Fig. 2. Traçage électrocardiographique du JET, y compris les dérivations aVR, aVL et aVF. Le tracé inférieur montre l’électrogramme auriculaire et a été obtenu en connectant la sonde habituellement utilisée pour l’électrode V2 à l’électrode épicardique auriculaire. Ce traçage montre une activité auriculaire accrue (flèches); la dissociation auriculo-ventriculaire est évidente à partir de la vitesse auriculaire plus lente par rapport à la vitesse ventriculaire.

Le traitement par hypothermie est basé sur l’observation qu’une diminution de la température centrale réduit l’automaticité des cellules du stimulateur cardiaque. Depuis que le premier rapport de ce traitement a été publié par Bash et al., en 1987,3 des rapports épars sont apparus sur l’utilisation réussie de l’hypothermie chez un petit nombre de patients.9,10 Le but de ces interventions était d’atteindre une température centrale de 32-35 °C. Notre objectif était de réduire la RH jusqu’à ce qu’un traitement pacemaker approprié devienne possible, et d’éviter ainsi l’hypothermie profonde et ses éventuels effets secondaires. Chez 2 patients, les stimulateurs cardiaques n’ont pas été utilisés car les électrodes épicardiques auriculaires n’étaient pas disponibles. Compte tenu de leur bonne évolution clinique, nous avons décidé de ne pas utiliser d’électrode œsophagienne. En raison de notre conception d’étude, il n’a pas été possible de juger de l’utilité relative de la digoxine et de l’amiodarone administrées pendant l’hypothermie dans le contrôle de la RH.

Dans cette série de patients, l’hypothermie associée à l’utilisation d’un stimulateur cardiaque était une option efficace et sûre. Des changements hémodynamiques se sont produits en quelques heures et aucun effet secondaire directement attribuable à l’hypothermie n’a été observé. Bien que le petit nombre de patients que nous avons étudiés ne nous permette pas de généraliser, le taux de mortalité dans notre série de 8,3% était clairement inférieur au chiffre de 40% rapporté pour un traitement conservateur.1 Le nourrisson décédé était l’un des premiers patients de la série et présentait une tachycardie très rapide, ce qui pourrait expliquer l’échec de l’hypothermie.

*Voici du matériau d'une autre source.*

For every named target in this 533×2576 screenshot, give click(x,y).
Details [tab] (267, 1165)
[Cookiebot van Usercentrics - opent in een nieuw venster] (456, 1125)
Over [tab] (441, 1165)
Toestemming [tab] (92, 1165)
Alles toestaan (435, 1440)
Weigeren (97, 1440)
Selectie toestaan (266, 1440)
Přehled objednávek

Le réchauffement a commencé après au moins 36 h de stabilité hémodynamique sans attendre la récupération d’un rythme sinusal stable. La probabilité qu’un rafraîchissement soit nécessaire (27%) n’était pas liée au rythme sinusal ou au JET, et nous pensons donc que le réchauffement peut être chronométré sur la seule base de critères hémodynamiques.

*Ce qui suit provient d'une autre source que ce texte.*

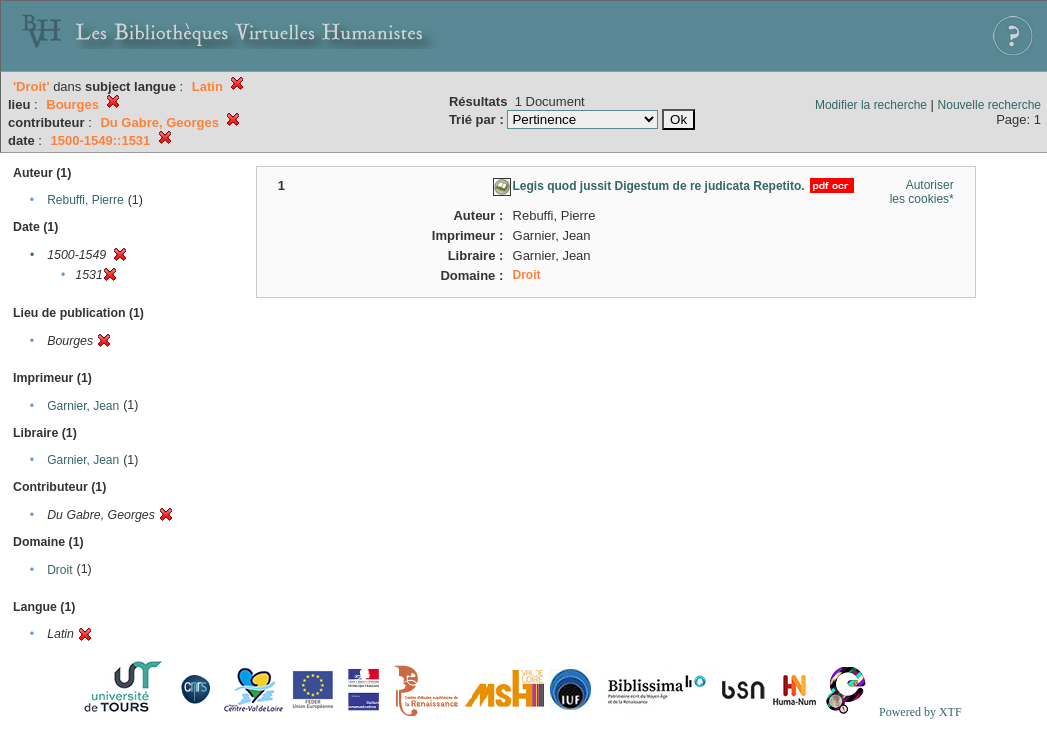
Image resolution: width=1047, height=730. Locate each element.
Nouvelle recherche (989, 105)
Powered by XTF (920, 712)
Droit (59, 570)
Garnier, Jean (83, 406)
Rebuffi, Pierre (85, 200)
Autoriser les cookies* (922, 192)
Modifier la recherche (871, 105)
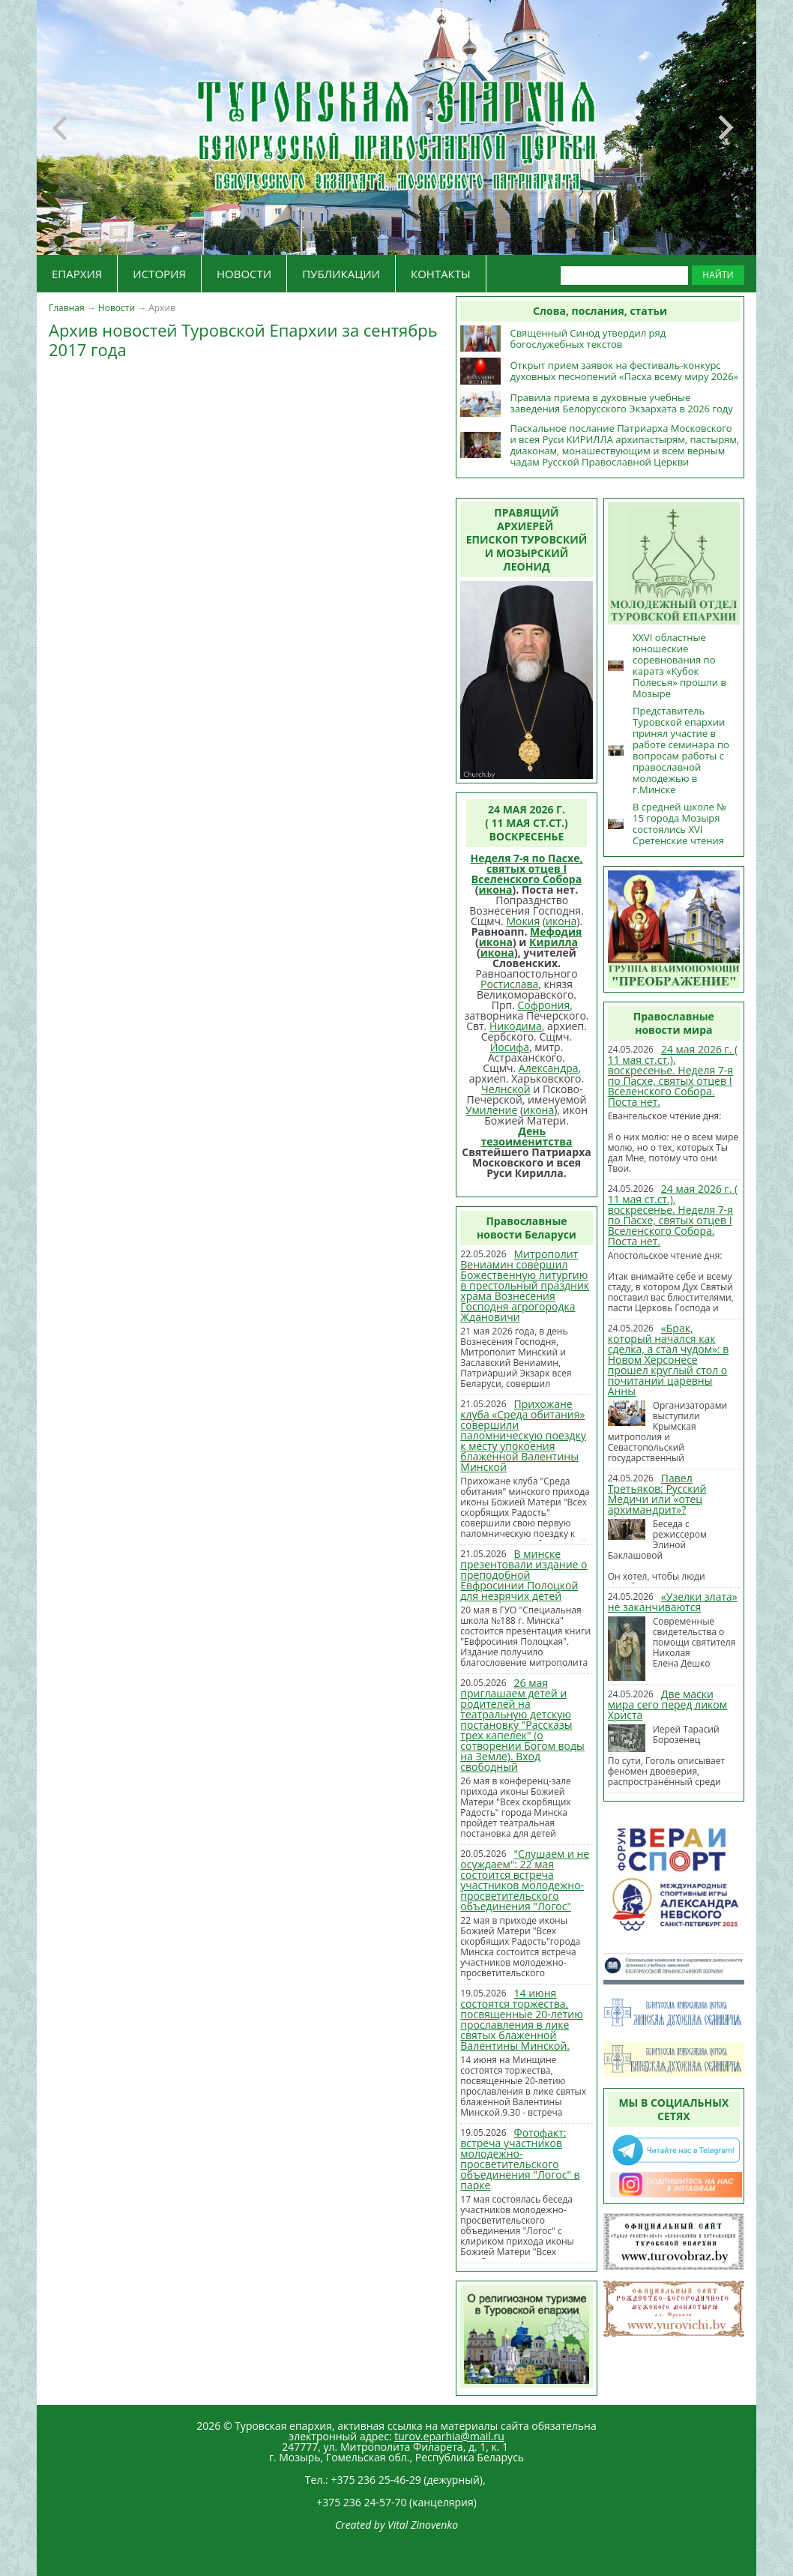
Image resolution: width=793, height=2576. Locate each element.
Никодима (515, 1026)
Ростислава (509, 984)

Les limites de notre étude sont celles inhérentes à toute analyse rétrospective et observationnelle basée sur un petit nombre de patients sans groupe témoin. Néanmoins, nous pensons que nos résultats, ainsi que d’autres rapports publiés, soutiennent l’utilisation de l’hypothermie comme traitement efficace et sûr pour la gestion du JET postopératoire.